Letting go of the swallowing muscles (indirectly) is a confrontation with the forces the body that are there to help us survive threats. Seeking to let go of such deeply buried tensions reverses the process and asks that we pass through the fear that caused the muscles to get stuck in the first place. Letting go, or trying to let go, provokes the same anxiety that caused the problem, particularly if the structures in the throat have been stuck and almost immoveable for a long time. When you have finally moved through the holding in the constrictors, and you are singing in a freely produced sound, you transform anxiety into excitement. When the fear is gone and you can sing from a place of freedom and excitement you will wonder why anyone would ever advocate deliberately constricting anything in the throat or moving structures in the throat on purpose. You will see why that kind of instruction is the opposite of creating a healing environment through your singing for yourself or your audience.
If you studying with a teacher of technique, and you hear, “Don’t be so afraid. Don’t hold back! You are thinking too much!!” have the courage to explain to your teacher that you are not holding back, it’s your THROAT that is holding back. In fact, you can say, politely of course, “If I were able to really let go and sing freely, I wouldn’t be here working with you right now. It’s your job to help me find ways to coax my throat to let go”. That will raise some eyebrows, but be brave, and speak up.
In its most extreme version, the flight/fright mechanism in the brain is what causes us to go into shock. The blood leaves the extremities (hands and feet) it flows to the core (organs) and inhibits the breathing. It’s a version of a deer frozen in a car’s headlights. You stop moving. You can’t move. Thankfully, it’s rare for us to be a situation that is so horrible that we go all the way into shock, but the reaction we have when we are “anxious” or “nervous” is a low-grade threat and the body does the same thing. So, in addition to general stress of being alive on the planet at this time, we have the additional stressors from our personal lives and then, we go audition for something. Guess what? We stop breathing.
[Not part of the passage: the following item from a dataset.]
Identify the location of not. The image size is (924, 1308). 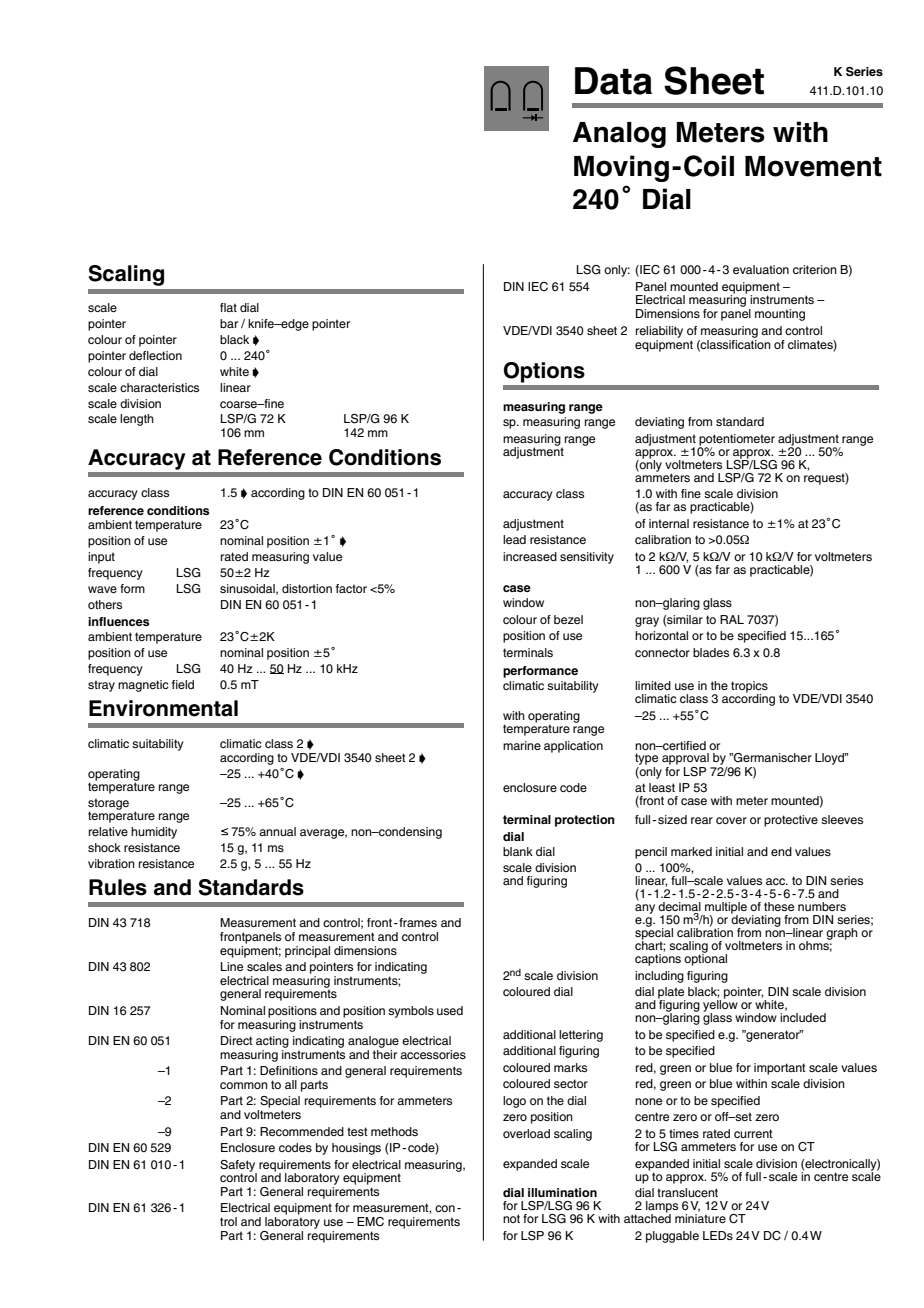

The throat closes and we “can’t sing”.
The training process is supposed to interface with this reaction and help you ride on top of the nervousness, giving you command over your body’s ability to breathe, and to “biofeedback” yourself to a calmer state. Trained relaxation in the body and throat can develop the capacity to override these reactions, at least to minimize them. Once the throat is open it is much easier to keep it open through repeated exercise (vocalizing). Then, fear becomes excitement. There is nothing more exciting than singing this way and hearing someone sing without any fear. A pushed, shoved driven sound makes us cringe. A free sound gives us shivers.